Any good accomplished throughout the game – and Jasick's team did many positive things – were forgotten by the end.
Thursday's outcome is indicative of where this program is today.
The Mastodons have made a habit over the past two seasons of being very competitive in almost every game, but at critical junctures, they'll turn the ball over, miss a shot, not defend well or do all of the above, and eventually lose more often than not.
At that point, no one remembers that for 37 minutes IPFW was competitive; the fans just remember the loss.
If this trend isn't reversed, no one is going to remember that Jasick worked really hard, ran a clean program, graduated his student-athletes and had teams that were almost always competitive. The truth is, coaching at the collegiate level is a win-loss business, and over the past 32 games against NCAA Division I programs, the Mastodons (8-24) have been on the wrong side of that ledger way too often.
And the coach isn't alone in this regard.
Jasick has done a great job of recruiting and developing talented players who almost always work hard. Take for instance, senior forward Frank Gaines.
Gaines showed up in Fort Wayne five years ago as a scrawny, unskilled athlete. Today, he is one of the stronger and more prolific offensive players in the Summit League.
However, his 28 points on Thursday were forgotten by those who observed the game closely due to his propensity to take defensive possessions off.

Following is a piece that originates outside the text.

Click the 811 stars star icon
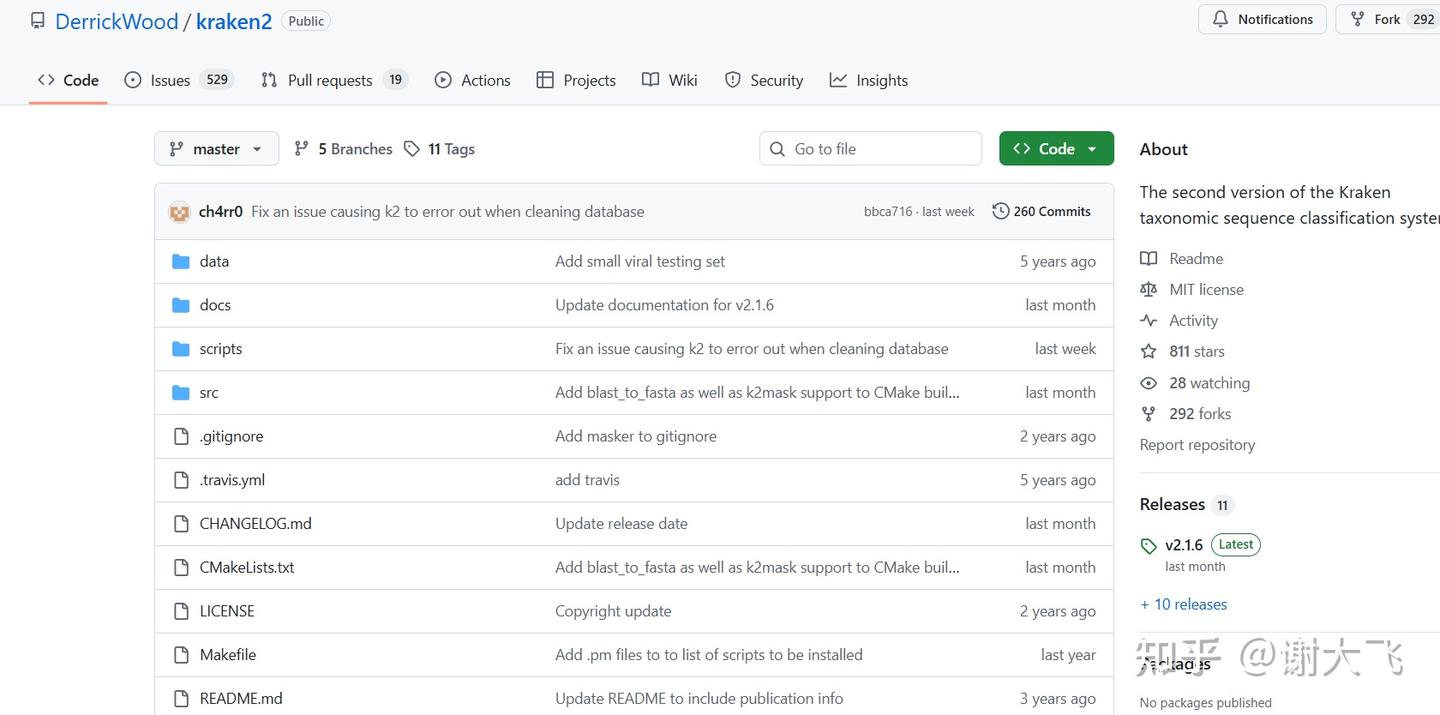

With just under seven minutes remaining and the game still very much for the taking by either team, IUPUI guard John Hart, whom Gaines was guarding, caught a pass but bobbled it. With Gaines not pressuring the former Purdue player at all, Hart had the time to retrieve the ball, get his feet set and shoot an uncontested jumper. Gaines never even attempted to raise a hand and contest the shot.
Any successful coach will tell you that it is vital for the best player on the team to also be its hardest worker. That isn't the case with this group, and that is just one of the many reasons (it isn't all Jasick's, nor is it all Gaines' fault) why IPFW hasn't been successful since former coach Dane Fife left for Michigan State.

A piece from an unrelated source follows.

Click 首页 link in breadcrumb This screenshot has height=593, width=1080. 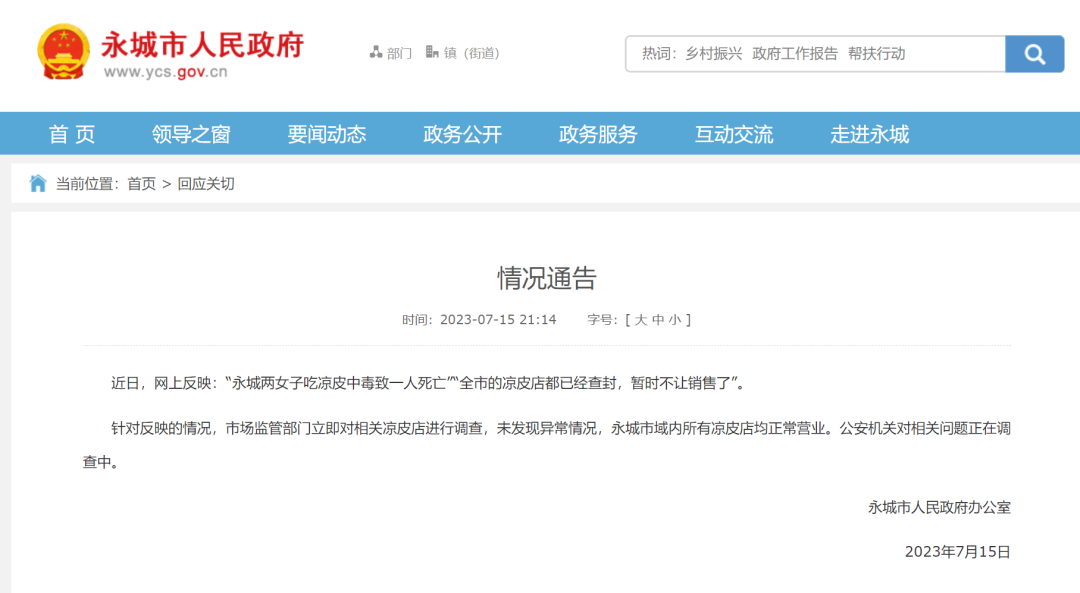[x=141, y=184]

At this rate, Gaines is simply going to be remembered as an explosive scorer on bad teams.
That rationale also applies to senior center Mario Hines.
Against the Jaguars, Hines didn't miss a shot, and at times he displayed breathtaking agility and athleticism for a player his size (6-foot-8).

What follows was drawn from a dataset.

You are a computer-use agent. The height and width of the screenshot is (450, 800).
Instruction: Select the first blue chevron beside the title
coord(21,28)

But lost in that performance were acts of immaturity, which often follow Hines, despite his age.
After guarding poorly throughout the first half, IPFW came out in the second half and defended even worse. In the initial 1:44, the Mastodons allowed an offensive rebound and jumper, followed by throwing the ball away, followed by allowing Jaguars shooter Sean Esposito an open three-pointer.
So it was appalling at that point when Hines got open for a dunk and then proceeded to scream while slamming the ball as hard as he could down on the court. In a game that should have come down to the final minute (as a lot of IPFW games do), one would think that a senior would be smart enough not to even risk receiving a technical foul.
Hines did himself one better after the game when he walked off the court toward the locker room without shaking the IUPUI players' hands. He had to be corralled back onto the court by Mastodon assistant coach Dan Bere.
Unless Hines morphs into a mature, intelligent player over the next couple of months, no one is going to remember the positives that he displayed on the court. Certainly not the younger players in the program who are supposed to learn from veterans like Gaines and Hines.
This program under Jasick's guidance is at a crossroads, and his team needs to begin playing well for 40 minutes and actually securing victories – and it needs to do so in the Summit League for credibility purposes.
Yes, the Mastodons are 6-8 (0-1 SL) this season. However, two of those victories were against NAIA programs (Rochester and Judson), and three more (Texas-Pan American, Dartmouth and Kennesaw State) were against teams that are considered among the worst in Division I based on RPIs (non-scholarship Dartmouth is rated the highest of the three at 296th out of 347 teams).
Just being competitive is no longer acceptable for this program. No one remembers the teams that were competitive; they only remember those that won.